▶ [Поставленная задача A]: Кем олицетворялась в крестьянском сознании феодальная эксплуатация, согласно отрывку о крестьянской общине?
▶ [Поставленная задача B]: Продолжите отрывок о крестьянской общине, начав сразу после его последнего предложения.

▶ [Предоставленный отрывок]:

· · · · ·

ОПЫТ ИСТОРИЧЕСКОЙ ТИПОЛОГИИ ЛИЧНОСТИ ЭПОХИ РАЗЛОЖЕНИЯ КРЕПОСТНИЧЕСТВА В РОССИИ-11

Apr 30, 2016 06:37

(крестьянин-общинник, “образцовый дворянин”, дворянский революционер)

г). Правда внеобщинной жизни.

Две основных исторических силы воздействовали на судьбы крестьянской общины и крестьянства: 1) давно уже ставшая традиционной, но всё более жестокая феодальная эксплуатация помещиков и государства, олицетворялась в крестьянском сознании барином, властями и попом, и 2) сравнительно новые товарно-денежные и капиталистические отношения, их крестьянин узнавал в виде скупщиков, коробейников, купцов и вообще чуждого города. А потом всё чаще оказывалось, что свой, сосед раскидывал мироедские сети. Больше того, на поверку выходило, что и привычные господа, и пастыри обирают крестьянина, хоть и во славу господа, но как слуги “нечистого”, золота.

· · · · ·

▶ [Предоставленный материал]:
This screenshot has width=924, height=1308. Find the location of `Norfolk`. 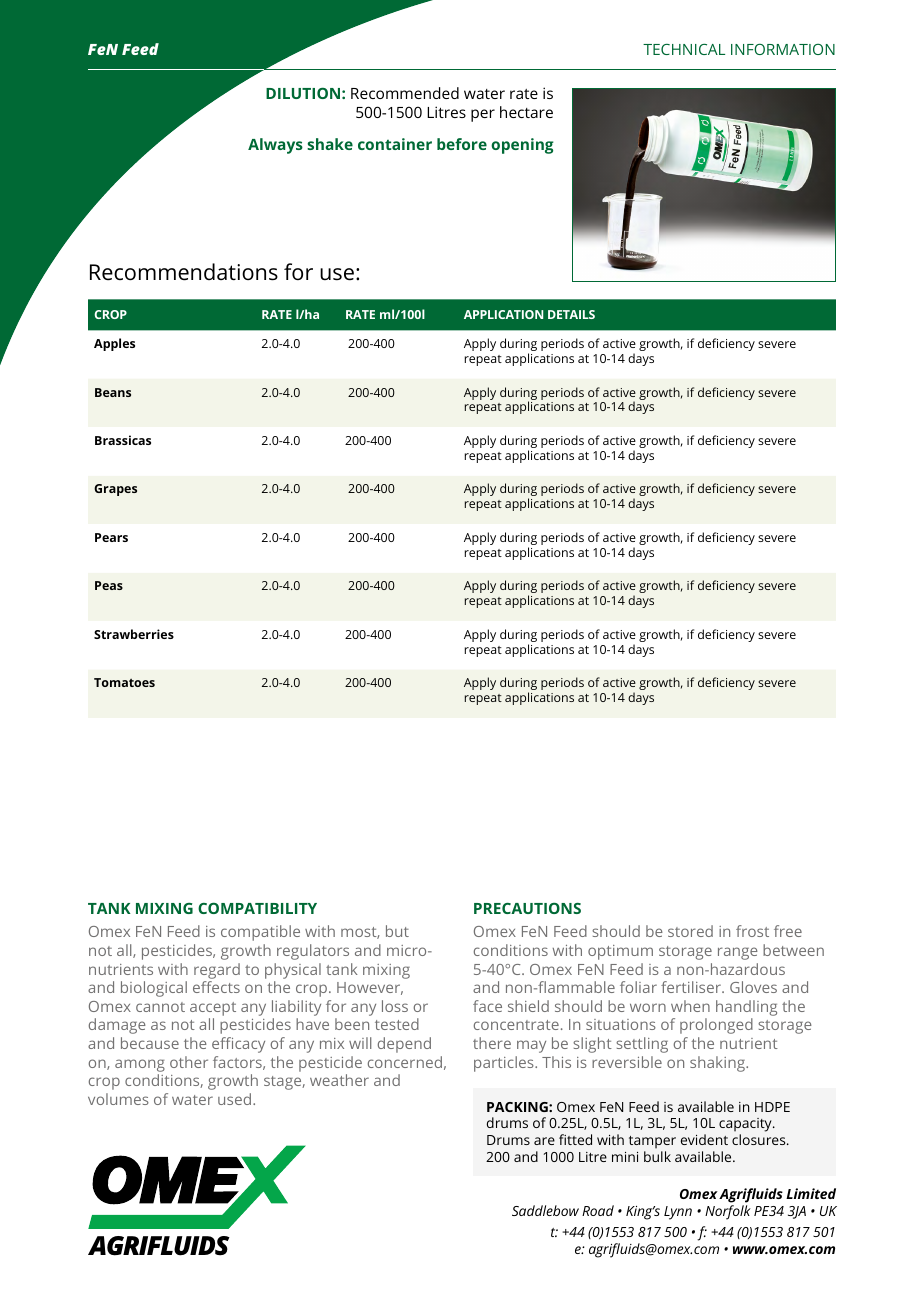

Norfolk is located at coordinates (728, 1212).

· · · · ·

▶ [Результат A]: Барином, властями и попом.

▶ [Результат B]:
Отношение к барину и властям

Исторический процесс был насквозь диалектичен, противоречив и динамичен. Развитие товарно-денежных, а затем и капиталистических отношений активизировало хозяйственную деятельность всё более значительной доли крестьянства. В разных местностях, исторических и географических условиях это происходило по-разному, но всё больше крестьян добивалось всё большей свободы /213, 448-452; 230, 341; 303; 328, 250-257/, и по мере развития их хозяйственной предприимчивости гнёт феодалов становился для них всё более невыносимым. Не только феодалы стремились увеличить гнёт, но и крестьяне усиливали наступление на феодалов, на их права и претензии /327, 36; 215, 108-109/. В таких условиях из десятилетия в десятилетие нарастала кривая крестьянских волнений. Бунтовала сравнительно небольшая доля, верившего в бога и в царя, крестьянства. До политической борьбы оно почти не поднималось. Но очень показательно, что в разных видах идеологической борьбы (раскол, реформационное сектантство) участвовали миллионы угнетённых. Всё больший размах приобретал рассеянный протест в каждом имении (как разновидность экономической борьбы) /242, 201-205/. Несмотря на темноту, политическую неразвитость, крестьянство всей своей массой всё активнее поднималось на “великую борьбу” /18, 194/. И это отражалось в его раздумьях о взаимоотношениях с барами, властями, царём, церковью, богом.
Анти барскую направленность своих дум трудящиеся утаивали от просвещённых собирателей фольклора, бар. Тем не менее, и паремиография, и другие жанры народного творчества убедительно свидетельствуют, что крестьяне самое главное в своих взаимоотношениях с помещиками, чиновниками и вообще властями понимали яснее, чем это иногда представляется историкам.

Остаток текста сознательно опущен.